9 thoughts on “Lack of Community + Selfishly Independent = Depression

    unanimouslove said:
    August 13, 2015 at 12:56 PM

    Lack of Community + Selfishly Independent = Depression” I THINK YOU ARE CORRECT.

    Liked by 1 person

      lilpickmeup said:
      August 13, 2015 at 12:57 PM

      Thank you, if only we were less afraid of everyone and more able to trust each other. We’d see a whole lot more community. 🙂

      Liked by 1 person

        unanimouslove said:
        August 13, 2015 at 1:01 PM

        TRUE!!

        Liked by 1 person

    Diana said:
    February 11, 2016 at 9:48 AM

    I served in the Peace Corps in Indonesia for two years, and though my neighbors were of a different religion, had different values, and sometimes couldn’t understand me, they welcomed me with open arms. I could knock on the door and join anyone for tea, and they came to my home to rouse me out of my American bubble that I was trying to build. Now that I am back stateside, I have all the foods and indulgences and luxuries that I missed– but my community is missing. I have never really met my neighbors. I come home after work and find myself longing for human contact, even if only in passing.

TO BE DONE:
A - List each distinct name that posts a comment in the comment thread.
B - Output the stretch of the comment thread from "I served in" through "only in passing.", copying it word for word.
The rows that come next are taken from a different source than the comment thread.

DATA ENTRIES:
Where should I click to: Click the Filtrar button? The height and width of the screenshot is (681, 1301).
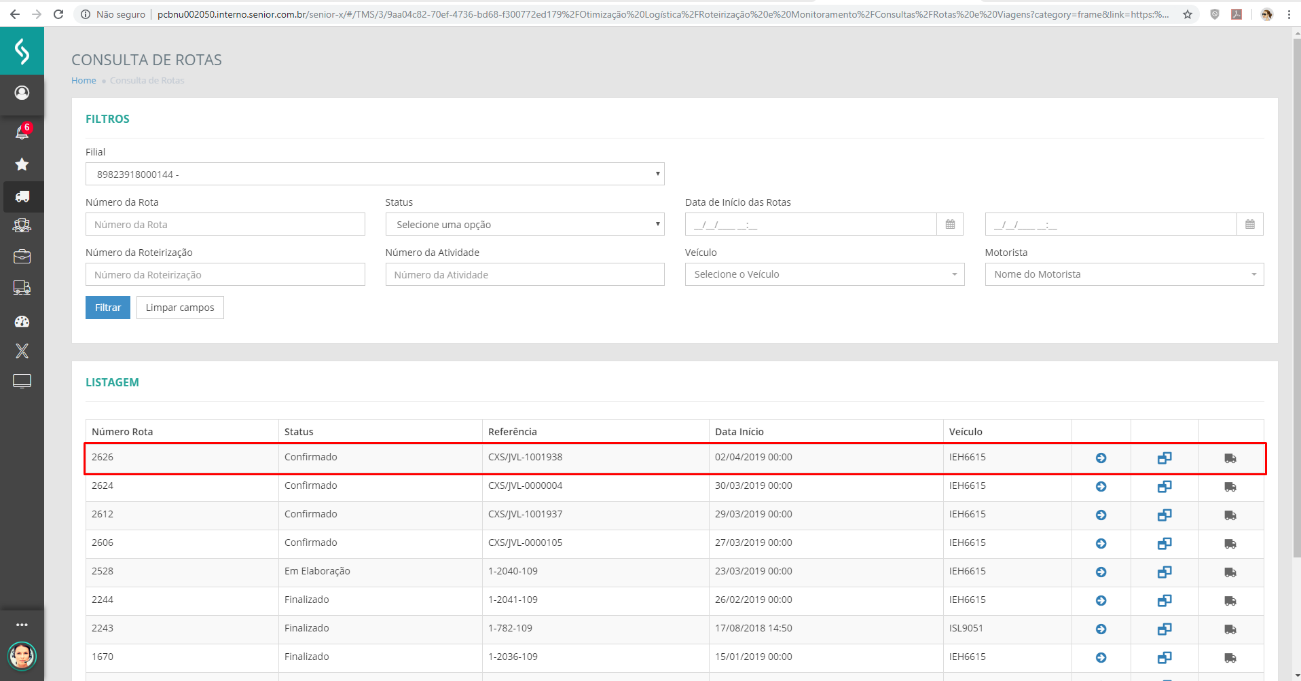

---

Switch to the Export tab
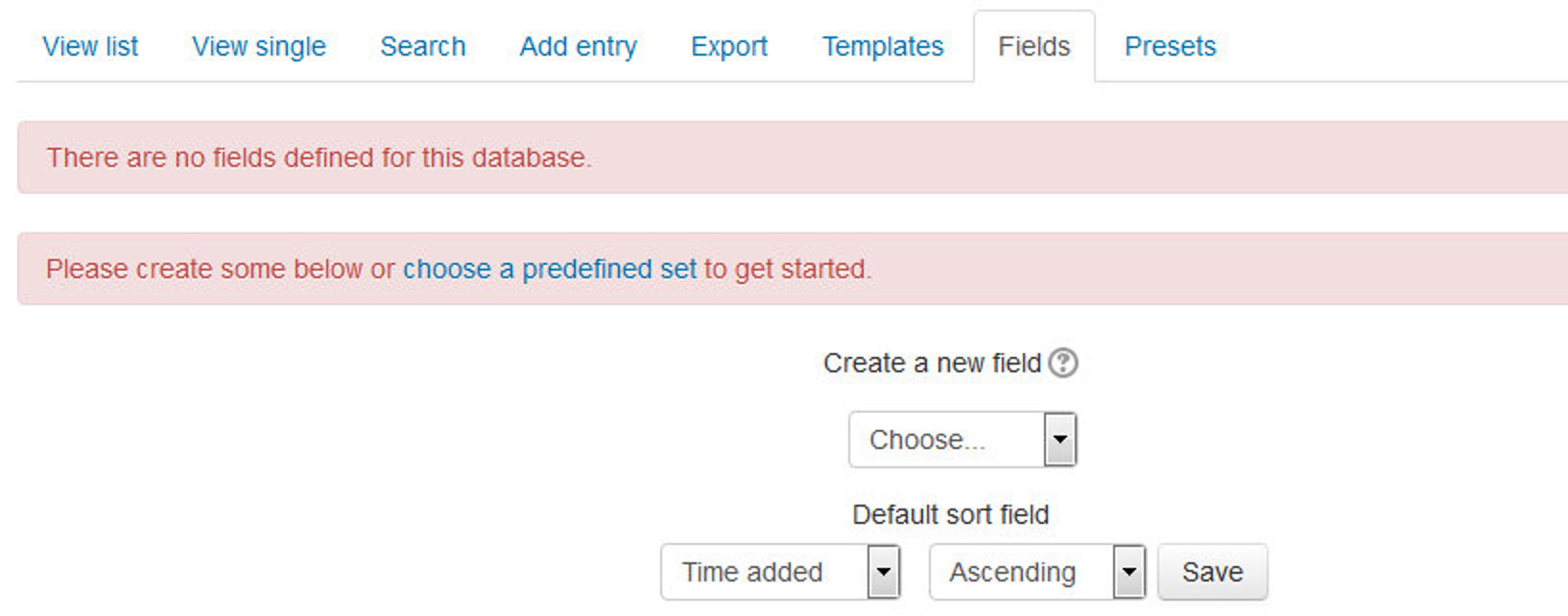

SOLUTIONS TO THE TASKS:
A - unanimouslove, lilpickmeup, Diana

B -
I served in the Peace Corps in Indonesia for two years, and though my neighbors were of a different religion, had different values, and sometimes couldn’t understand me, they welcomed me with open arms. I could knock on the door and join anyone for tea, and they came to my home to rouse me out of my American bubble that I was trying to build. Now that I am back stateside, I have all the foods and indulgences and luxuries that I missed– but my community is missing. I have never really met my neighbors. I come home after work and find myself longing for human contact, even if only in passing.